(Stored items)
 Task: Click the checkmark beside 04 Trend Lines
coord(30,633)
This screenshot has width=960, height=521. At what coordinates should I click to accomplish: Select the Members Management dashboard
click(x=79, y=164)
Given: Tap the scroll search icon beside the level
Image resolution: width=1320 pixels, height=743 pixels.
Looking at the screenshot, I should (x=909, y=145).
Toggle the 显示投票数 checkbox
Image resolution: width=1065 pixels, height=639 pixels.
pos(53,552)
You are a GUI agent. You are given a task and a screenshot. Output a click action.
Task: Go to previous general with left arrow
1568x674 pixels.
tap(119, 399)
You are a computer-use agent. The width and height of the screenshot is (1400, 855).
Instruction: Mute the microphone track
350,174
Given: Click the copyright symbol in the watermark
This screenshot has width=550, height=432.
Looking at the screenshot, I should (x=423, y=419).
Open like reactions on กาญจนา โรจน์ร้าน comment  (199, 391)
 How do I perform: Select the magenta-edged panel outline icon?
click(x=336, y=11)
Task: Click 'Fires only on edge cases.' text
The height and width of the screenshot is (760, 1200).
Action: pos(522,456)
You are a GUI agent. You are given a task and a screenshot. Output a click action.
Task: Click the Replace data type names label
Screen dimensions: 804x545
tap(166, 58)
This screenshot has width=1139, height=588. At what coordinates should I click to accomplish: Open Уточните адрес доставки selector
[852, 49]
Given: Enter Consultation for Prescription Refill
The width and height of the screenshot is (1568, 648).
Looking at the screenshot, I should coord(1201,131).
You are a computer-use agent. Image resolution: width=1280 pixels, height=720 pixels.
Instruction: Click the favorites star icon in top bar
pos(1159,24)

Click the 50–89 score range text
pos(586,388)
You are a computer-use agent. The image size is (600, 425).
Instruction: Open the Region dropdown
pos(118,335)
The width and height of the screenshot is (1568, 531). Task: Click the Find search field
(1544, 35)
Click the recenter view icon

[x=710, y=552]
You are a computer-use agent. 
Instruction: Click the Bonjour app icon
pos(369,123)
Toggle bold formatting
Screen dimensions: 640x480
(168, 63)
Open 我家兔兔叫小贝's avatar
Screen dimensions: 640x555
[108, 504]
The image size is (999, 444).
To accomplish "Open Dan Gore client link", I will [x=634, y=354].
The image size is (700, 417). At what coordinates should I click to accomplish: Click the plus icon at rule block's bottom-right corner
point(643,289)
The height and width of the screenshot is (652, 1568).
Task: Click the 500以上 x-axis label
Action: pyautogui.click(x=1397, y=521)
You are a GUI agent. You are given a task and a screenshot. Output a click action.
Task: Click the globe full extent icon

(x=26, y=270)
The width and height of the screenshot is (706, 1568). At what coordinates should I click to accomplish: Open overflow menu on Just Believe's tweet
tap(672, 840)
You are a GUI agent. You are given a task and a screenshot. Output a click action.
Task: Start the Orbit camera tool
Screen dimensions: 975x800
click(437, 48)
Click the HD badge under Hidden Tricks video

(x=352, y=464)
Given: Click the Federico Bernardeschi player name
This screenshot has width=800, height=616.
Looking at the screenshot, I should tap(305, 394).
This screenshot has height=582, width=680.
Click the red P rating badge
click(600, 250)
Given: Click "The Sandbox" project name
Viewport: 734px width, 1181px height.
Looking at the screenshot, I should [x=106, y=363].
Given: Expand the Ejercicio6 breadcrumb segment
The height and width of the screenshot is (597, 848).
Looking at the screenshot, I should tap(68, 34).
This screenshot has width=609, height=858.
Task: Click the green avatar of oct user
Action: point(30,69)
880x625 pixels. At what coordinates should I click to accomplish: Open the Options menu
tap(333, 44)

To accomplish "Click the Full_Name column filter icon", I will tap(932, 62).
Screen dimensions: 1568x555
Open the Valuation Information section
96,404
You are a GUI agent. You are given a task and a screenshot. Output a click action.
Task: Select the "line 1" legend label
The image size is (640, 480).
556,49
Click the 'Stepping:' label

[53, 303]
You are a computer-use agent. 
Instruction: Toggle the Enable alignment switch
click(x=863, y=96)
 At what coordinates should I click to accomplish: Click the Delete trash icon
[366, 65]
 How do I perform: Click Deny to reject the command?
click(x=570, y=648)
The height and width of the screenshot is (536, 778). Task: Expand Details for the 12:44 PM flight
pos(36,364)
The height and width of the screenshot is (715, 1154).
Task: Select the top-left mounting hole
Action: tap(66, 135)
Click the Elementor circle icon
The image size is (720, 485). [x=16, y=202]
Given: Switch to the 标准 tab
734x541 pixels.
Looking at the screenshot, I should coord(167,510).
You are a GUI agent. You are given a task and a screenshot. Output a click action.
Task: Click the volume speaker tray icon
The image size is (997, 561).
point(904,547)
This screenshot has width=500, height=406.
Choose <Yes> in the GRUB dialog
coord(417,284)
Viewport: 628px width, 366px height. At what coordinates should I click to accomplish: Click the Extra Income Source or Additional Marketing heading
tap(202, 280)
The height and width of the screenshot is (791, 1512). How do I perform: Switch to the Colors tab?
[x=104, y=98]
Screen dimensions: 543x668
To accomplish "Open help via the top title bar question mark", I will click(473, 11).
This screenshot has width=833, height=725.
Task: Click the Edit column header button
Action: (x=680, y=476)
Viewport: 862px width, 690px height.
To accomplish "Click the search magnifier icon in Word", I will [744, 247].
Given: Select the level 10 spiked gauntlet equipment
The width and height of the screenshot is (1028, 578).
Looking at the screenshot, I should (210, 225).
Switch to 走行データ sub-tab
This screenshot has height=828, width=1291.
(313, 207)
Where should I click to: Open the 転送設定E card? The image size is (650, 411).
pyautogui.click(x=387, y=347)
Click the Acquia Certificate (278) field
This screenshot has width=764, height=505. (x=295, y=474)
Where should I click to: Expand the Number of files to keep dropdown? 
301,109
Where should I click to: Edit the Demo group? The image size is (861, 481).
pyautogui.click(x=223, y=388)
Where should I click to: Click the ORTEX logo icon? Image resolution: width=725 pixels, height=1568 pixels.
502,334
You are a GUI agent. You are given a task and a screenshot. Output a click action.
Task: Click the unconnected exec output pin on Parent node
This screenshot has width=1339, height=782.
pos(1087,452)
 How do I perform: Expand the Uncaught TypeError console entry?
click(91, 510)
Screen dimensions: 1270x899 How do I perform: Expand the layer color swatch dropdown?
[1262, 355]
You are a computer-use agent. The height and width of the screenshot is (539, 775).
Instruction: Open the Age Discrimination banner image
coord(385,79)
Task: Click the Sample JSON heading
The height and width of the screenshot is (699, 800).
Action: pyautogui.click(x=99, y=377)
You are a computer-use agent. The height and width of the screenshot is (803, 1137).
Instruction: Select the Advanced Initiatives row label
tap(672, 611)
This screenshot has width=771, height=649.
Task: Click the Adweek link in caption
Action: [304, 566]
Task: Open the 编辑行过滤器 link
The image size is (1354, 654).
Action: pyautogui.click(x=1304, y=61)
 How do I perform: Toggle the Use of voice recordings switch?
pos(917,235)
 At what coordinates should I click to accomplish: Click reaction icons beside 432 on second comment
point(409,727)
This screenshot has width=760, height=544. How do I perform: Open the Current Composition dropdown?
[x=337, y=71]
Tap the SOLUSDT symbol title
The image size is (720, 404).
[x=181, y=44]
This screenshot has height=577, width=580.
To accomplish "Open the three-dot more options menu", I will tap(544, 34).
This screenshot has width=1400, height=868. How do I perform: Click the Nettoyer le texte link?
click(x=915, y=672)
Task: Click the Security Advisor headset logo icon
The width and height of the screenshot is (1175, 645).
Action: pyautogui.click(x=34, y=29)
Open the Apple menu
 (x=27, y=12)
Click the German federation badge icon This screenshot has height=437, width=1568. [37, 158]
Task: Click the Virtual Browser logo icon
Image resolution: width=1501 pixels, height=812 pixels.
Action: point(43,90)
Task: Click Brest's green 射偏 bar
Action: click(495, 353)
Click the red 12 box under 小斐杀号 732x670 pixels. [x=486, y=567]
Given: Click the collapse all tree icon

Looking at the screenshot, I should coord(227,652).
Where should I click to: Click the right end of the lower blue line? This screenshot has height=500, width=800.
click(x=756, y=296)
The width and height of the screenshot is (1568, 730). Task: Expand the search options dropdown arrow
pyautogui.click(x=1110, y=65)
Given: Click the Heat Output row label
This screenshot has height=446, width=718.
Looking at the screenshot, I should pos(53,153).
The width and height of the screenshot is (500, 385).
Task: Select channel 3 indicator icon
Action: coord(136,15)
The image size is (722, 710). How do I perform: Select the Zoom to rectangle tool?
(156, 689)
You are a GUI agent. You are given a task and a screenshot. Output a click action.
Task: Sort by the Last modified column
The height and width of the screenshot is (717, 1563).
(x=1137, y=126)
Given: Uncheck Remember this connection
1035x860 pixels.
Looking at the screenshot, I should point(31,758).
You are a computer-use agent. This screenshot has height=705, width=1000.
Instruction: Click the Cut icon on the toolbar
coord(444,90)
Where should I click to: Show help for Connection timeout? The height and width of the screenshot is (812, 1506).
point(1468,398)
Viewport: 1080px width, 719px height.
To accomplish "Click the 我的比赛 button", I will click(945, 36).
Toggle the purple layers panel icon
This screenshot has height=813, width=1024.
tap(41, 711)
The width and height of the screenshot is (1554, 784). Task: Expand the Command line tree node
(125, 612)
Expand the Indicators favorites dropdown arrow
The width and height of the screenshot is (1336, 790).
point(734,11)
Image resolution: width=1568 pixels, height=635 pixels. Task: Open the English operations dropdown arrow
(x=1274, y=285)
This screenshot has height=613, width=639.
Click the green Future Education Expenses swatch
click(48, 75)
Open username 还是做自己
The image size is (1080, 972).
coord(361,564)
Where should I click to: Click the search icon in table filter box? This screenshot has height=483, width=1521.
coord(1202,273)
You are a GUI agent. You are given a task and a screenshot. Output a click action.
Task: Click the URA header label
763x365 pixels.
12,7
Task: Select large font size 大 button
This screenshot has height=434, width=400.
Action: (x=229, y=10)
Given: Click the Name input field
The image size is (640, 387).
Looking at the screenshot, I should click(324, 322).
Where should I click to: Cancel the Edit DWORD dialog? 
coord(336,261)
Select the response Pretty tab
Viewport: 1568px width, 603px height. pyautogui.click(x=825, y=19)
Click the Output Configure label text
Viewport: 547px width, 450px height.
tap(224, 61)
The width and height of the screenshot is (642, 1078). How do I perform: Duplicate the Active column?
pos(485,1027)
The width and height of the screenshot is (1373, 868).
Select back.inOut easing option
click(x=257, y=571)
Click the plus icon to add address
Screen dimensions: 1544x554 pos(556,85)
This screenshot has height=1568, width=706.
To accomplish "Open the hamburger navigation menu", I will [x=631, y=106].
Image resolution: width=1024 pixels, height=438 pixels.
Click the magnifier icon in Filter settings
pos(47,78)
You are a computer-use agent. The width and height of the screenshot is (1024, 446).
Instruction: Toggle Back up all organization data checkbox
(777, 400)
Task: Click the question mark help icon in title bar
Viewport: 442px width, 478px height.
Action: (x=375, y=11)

AIM OF THE TASK: What is needed is each line of the entries that contains the word "computer".

ANSWER SECTION:
You are a computer-use agent. The width and height of the screenshot is (1400, 855).
You are a computer-use agent. Image resolution: width=1280 pixels, height=720 pixels.
You are a computer-use agent. The image size is (600, 425).
You are a computer-use agent. 
You are a computer-use agent. 
You are a computer-use agent. The height and width of the screenshot is (539, 775).
You are a computer-use agent. The height and width of the screenshot is (803, 1137).
You are a computer-use agent. This screenshot has height=705, width=1000.
You are a computer-use agent. The width and height of the screenshot is (1024, 446).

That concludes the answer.